Most of my good friends know I have some type of fractional-life crisis on a weekly to bi-weekly basis. The crises range from the standard: is my major right for me, to the more extreme: is college even the right path for me, would I be happier opening a bagel stand in the Pacific Northwest, or maybe shaving my head, selling my possessions, and moving to the Himalayas to become one with the universe. I suffer from a severe case of The Grass Is Always Greener Syndrome, and the discontented restlessness it produces leads to many improbable daydreams and fantasies about alternate life paths.

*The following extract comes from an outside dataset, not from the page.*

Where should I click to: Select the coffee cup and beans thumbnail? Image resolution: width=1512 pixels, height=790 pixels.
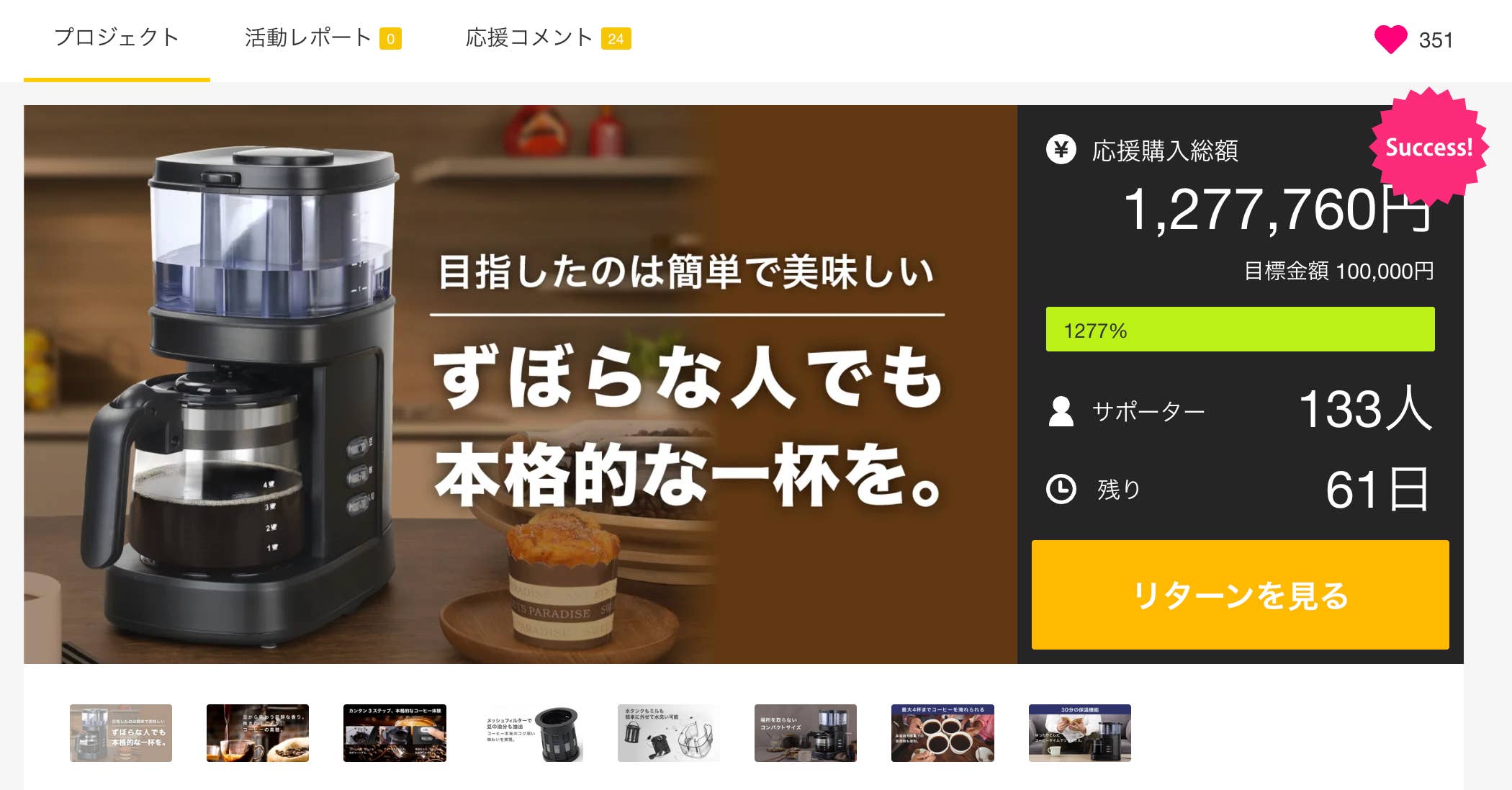point(258,733)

The theme of my latest episode, thankfully much milder than wanting to move to Hawaii to pursue hula dancing, was career regret. I imagined myself happier in a business-y role-- a consulting or operations or analyst job or something of the sort-- and kicked myself for never exploring other options in the precious four years when it's easiest to. I felt that I had pigeonholed myself into tech and would spend the rest of my life positioning divs while numbing the pain with kombucha and expensive headphones, instead of shmoozing clients in Belize or watching millions of dollars fly across eight different monitors on a trading floor full of grunts and whoops and Wes Walker playing in the background. If I did want to switch, if I re-negged and tried to finesse some business job that required little to no qualifications and ever-so-slowly worked my way up to some bargain-bin Jordan Belfort wannabe, I'd be "behind" my business friends who've been snaking, networking, and resume padding for the last four years.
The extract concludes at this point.